Es war einmal

S. erschien zufällig in meinem Garten als ich dort in schmutzigen Sachen und stinkend wie ein Tier gegen die erwachende Natur ankämpfte. In der Schule war sie eines der hübschesten Mädchen und hatte einen Freund nach dem anderen, ich dagegen den Status des vertrauten Wasserträgers. Die Kombination schüchterner Introvertierter ist wirklich übel in Bezug auf Frauen. Später haben wir uns etwas aus den Augen verloren. Vor einiger Zeit hörte ich, dass ihrem langjährigen Freund überraschend eingefallen ist, dass er eigentlich schwul ist. Eine herbe Erfahrung.

Vor vier Jahren hatte ich einmal zugesagt einen Kaffee mit ihr trinken zu gehen. Das wusste sie noch. Ich glaube, sie denkt, ich sitze immer noch auf der Reservebank. Das Versprechen des Kaffeetrinkengehens wurde erneuert, doch insgeheim preise ich den ewigen Lockdown – mit viel Glück hält er noch mal mindestens vier Jahre. Der Wasserträger hat jetzt andere Aufgaben.

Nicht nur müde

Einzelgängerisches Verhalten scheint zunehmend als protofaschistisch zu gelten. Ich freue mich also mitteilen zu dürfen, dass ich mich morgen seit längerer Zeit wieder einmal mit N. (einer Frau!) treffe. Das letzte Mal hatte sich aus persönlichen Gründen zerschlagen.

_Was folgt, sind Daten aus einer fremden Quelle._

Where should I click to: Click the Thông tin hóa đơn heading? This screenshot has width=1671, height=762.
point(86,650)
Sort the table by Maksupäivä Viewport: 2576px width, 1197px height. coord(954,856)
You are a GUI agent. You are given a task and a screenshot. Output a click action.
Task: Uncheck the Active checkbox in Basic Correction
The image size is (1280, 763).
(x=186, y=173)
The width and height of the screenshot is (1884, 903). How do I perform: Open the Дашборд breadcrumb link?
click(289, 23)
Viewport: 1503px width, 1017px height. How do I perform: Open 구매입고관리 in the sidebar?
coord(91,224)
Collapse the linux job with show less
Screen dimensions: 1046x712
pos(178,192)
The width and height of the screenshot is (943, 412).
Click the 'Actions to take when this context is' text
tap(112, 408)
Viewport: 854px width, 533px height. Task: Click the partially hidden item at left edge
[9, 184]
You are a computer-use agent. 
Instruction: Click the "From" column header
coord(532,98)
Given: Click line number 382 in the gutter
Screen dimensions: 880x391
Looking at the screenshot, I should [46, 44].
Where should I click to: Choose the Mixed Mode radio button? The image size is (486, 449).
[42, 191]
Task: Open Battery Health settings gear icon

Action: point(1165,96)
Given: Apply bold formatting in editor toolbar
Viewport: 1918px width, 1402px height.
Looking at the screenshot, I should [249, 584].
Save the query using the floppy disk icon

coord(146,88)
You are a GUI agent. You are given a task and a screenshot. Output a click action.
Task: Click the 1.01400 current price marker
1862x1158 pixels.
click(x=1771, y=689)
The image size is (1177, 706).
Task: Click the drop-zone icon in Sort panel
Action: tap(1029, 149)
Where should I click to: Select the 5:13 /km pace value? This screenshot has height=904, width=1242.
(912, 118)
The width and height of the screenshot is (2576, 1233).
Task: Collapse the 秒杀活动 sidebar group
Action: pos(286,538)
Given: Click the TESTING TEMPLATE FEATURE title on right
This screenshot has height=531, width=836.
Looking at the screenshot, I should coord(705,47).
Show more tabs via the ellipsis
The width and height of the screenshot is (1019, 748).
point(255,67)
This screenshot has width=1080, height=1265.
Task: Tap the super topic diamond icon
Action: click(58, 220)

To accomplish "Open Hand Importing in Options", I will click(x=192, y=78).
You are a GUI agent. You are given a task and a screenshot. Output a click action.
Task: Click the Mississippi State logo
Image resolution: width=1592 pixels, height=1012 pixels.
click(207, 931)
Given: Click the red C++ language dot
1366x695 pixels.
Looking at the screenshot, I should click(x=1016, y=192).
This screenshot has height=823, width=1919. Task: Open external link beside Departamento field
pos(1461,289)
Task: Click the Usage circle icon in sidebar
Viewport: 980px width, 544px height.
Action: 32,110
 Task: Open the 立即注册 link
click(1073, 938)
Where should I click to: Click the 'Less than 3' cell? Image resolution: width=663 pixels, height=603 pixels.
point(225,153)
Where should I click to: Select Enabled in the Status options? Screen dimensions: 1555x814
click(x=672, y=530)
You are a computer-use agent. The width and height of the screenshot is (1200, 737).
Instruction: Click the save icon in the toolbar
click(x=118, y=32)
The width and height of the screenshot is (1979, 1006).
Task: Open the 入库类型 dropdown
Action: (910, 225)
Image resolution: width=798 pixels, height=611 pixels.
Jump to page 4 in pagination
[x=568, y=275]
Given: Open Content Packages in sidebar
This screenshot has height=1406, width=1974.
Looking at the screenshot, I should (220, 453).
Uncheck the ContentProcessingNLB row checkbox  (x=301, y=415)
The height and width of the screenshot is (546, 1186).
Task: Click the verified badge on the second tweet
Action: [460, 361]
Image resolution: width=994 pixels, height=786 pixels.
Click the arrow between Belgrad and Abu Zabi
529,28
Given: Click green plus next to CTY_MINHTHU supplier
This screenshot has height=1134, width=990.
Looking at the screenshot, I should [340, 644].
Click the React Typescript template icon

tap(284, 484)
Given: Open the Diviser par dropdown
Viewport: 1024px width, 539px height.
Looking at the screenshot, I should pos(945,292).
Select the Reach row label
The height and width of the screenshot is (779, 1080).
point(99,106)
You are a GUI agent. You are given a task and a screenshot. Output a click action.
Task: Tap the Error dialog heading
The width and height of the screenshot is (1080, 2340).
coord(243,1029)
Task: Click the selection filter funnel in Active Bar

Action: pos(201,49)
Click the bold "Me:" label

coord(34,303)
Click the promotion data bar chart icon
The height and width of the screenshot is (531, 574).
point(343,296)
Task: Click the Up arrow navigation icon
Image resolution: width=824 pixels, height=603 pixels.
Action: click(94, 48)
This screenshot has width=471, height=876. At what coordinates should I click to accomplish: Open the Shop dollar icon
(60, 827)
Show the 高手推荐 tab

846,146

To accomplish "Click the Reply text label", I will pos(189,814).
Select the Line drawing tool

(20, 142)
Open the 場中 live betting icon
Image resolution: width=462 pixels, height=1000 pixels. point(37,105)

Seit einiger Zeit verspüre ich wenig Drang etwas zu schreiben auch zum Fotografieren komme ich kaum. Ich bin erschöpft, das kann man so sagen. Das hysterische gesellschaftliche Klima ist auch nicht förderlich. Eine tiefe und langanhaltende Spaltung Deutschlands kann man nur konstatieren.

Erste Hilfe

Gestern ein wenig rund um den Ochsenkopf in Glashütte spaziert. Ich war spät dran, es war kalt und ich etwas missgelaunt. Um sich abzulenken von Dingen, die man nicht ändern kann, sollte man sich mit etwas Schönem befassen. Glashüttes Karriere als Bergstadt ist schon länger Geschichte, die als Standort der Uhrenindustrie blüht wieder. In diesem kleinen Ort werden so schöne mechanische Uhren hergestellt, man glaubt es kaum. Mir gefallen besonders die einfach und elegant gehaltenen, die gleichzeitig mit höchster Präzision laufen. Will man es schwarz auf weiß, kommt man um ein Chronometer nicht herum. Wie es der Zufall will, liegt auf dem Ochsenkopf die Sternwarte Glashütte. Von Wempe wurde das verfallene Gebäude saniert und beherbergt seitdem die einzige Chronometerprüfstelle Deutschlands. Sollte ich mir irgendwann einmal eine Teutonia II Chronometer von Mühle kaufen, würde sie genau dort zertifiziert. Nach solcherart Überlegungen ging es mir sofort spürbar besser.

Generelles Unbehagen

Verstimmt, weil mich die Umstände zwingen immer konservativer werden zu müssen. Eine Entwicklung, die ich früher gar nicht für möglich gehalten hätte. Langsam schicke ich mich aber darein. Hysterie – auch gut gemeinte – ist nie ein guter Ratgeber. Als gewesener Naturwissenschaftler bevorzuge ich immer noch das wissenschaftliche Arbeiten, also das kritische Auseinandersetzen mit Themen, eine systematische Herangehensweise und klare Definitionen – kurz eine saubere Arbeitsweise. Moralisches Erhabensein an sich ist kein Argument.

Feststellung

Ich vermisse die Zeit als es noch Stil und Anstand, Höflichkeit und gute Manieren gab. Ich weiß, so hören sich angeblich alte (weiße), frustrierte Männer an. Nur bin ich nicht frustriert, ich bin nur angeekelt. Der heute dominierende rüpelhafte und hysterische Umgangston, in welchem jede noch so belanglose Befindlichkeit ohne Rücksicht laut hinaus gegreint werden muss, geht mir unheimlich auf den Sack – mit Verlaub gesagt.